# Graph Data Science for Supply Chain: Part II

This notebook compliments part II of the Graph Data Science for Supply Chains Blog Series (link TBD). In this notebook we explore the application of graph data science to creating informative supply chain metrics and analyzing the performance of a logistics network. Specifically we will

1. Provide meaningful interpretations for Centrality metrics and Louvain communities within the context of supply chain and their relationship to performance and risks.
2. Show how to calculate Centrality metrics and Louvain communities using Neo4j Graph Data Science.
3. Demonstrate how these metrics can be used for downstream inference to understand if/how they relate to delays at different airports, providing insights into how the logistics network structure may affect freight delivery performance.

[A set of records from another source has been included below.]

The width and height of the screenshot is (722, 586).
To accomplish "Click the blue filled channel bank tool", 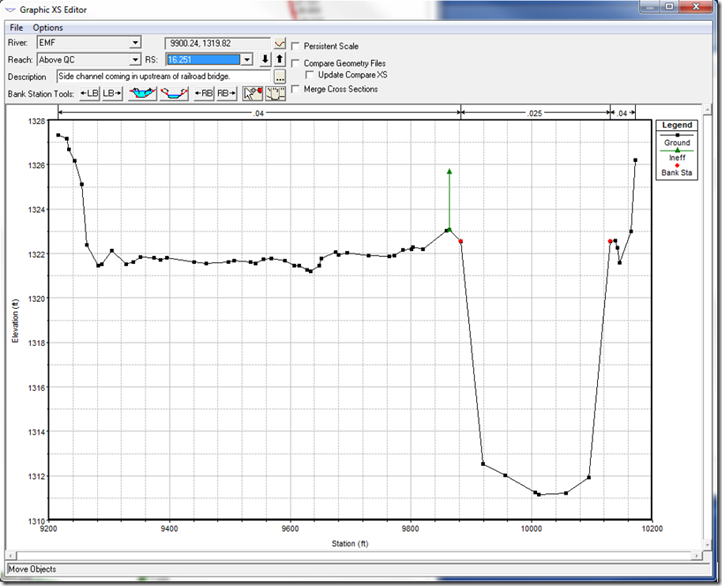I will pos(142,93).
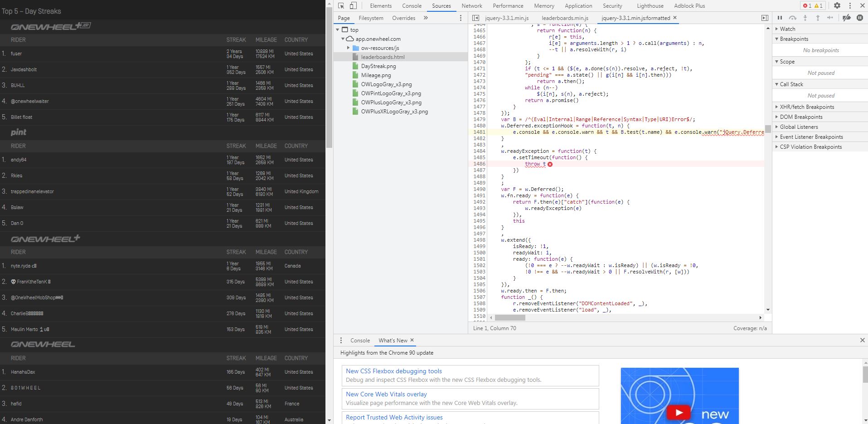The height and width of the screenshot is (424, 868).
Task: Toggle Deactivate breakpoints button
Action: click(846, 18)
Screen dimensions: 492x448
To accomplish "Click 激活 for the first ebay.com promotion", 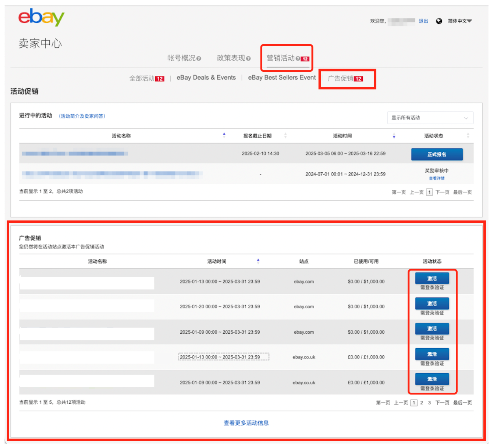I will [432, 278].
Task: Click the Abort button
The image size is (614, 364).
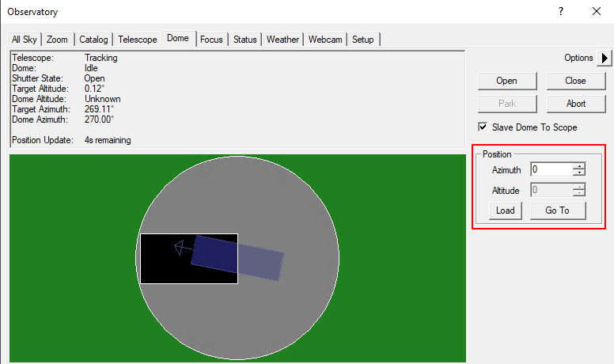Action: click(x=575, y=104)
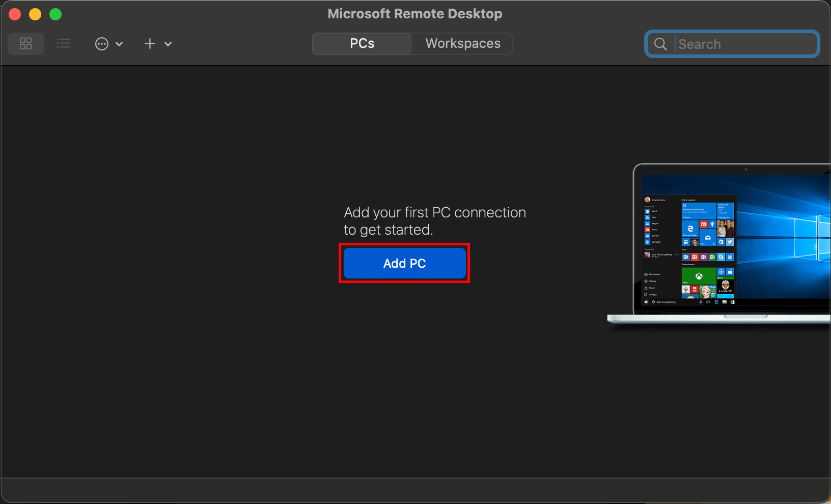Click the list display mode icon
Viewport: 831px width, 504px height.
click(64, 44)
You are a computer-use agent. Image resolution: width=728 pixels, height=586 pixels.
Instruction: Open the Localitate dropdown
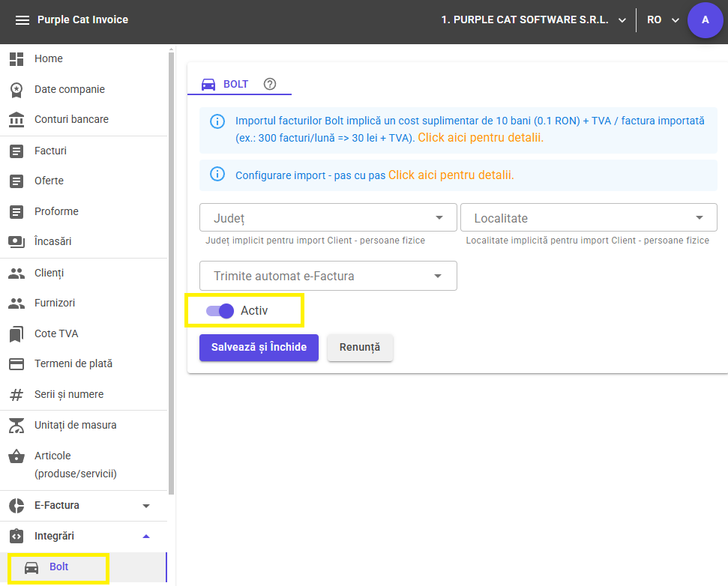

For a sample dataset we will use the “Cargo 2000” transport and logistics case study [[1]](#1). Cargo 2000 (re-branded as Cargo iQ in 2016) is an initiative of the International Air Transport Association (IATA) that aims to deliver a new quality management system for the air cargo industry.logistics-diagram.png

The below figure shows a model of the business processes covered in the IATA case study. It represents the business processes of a freight forwarding company, in which up to three smaller shipments from suppliers are consolidated and then shipped together to customers. The business process is structured into incoming and outgoing transport legs, with the overall objective that freight is delivered to customers in a timely manner.  You can find out more about the business model in the [first blog of this series](https://neo4j.com/developer-blog/supply-chain-neo4j-gds-bloom/) where we explored the dataset in Neo4j Bloom or from the [original data source]( https://s-cube-network.eu/c2k/).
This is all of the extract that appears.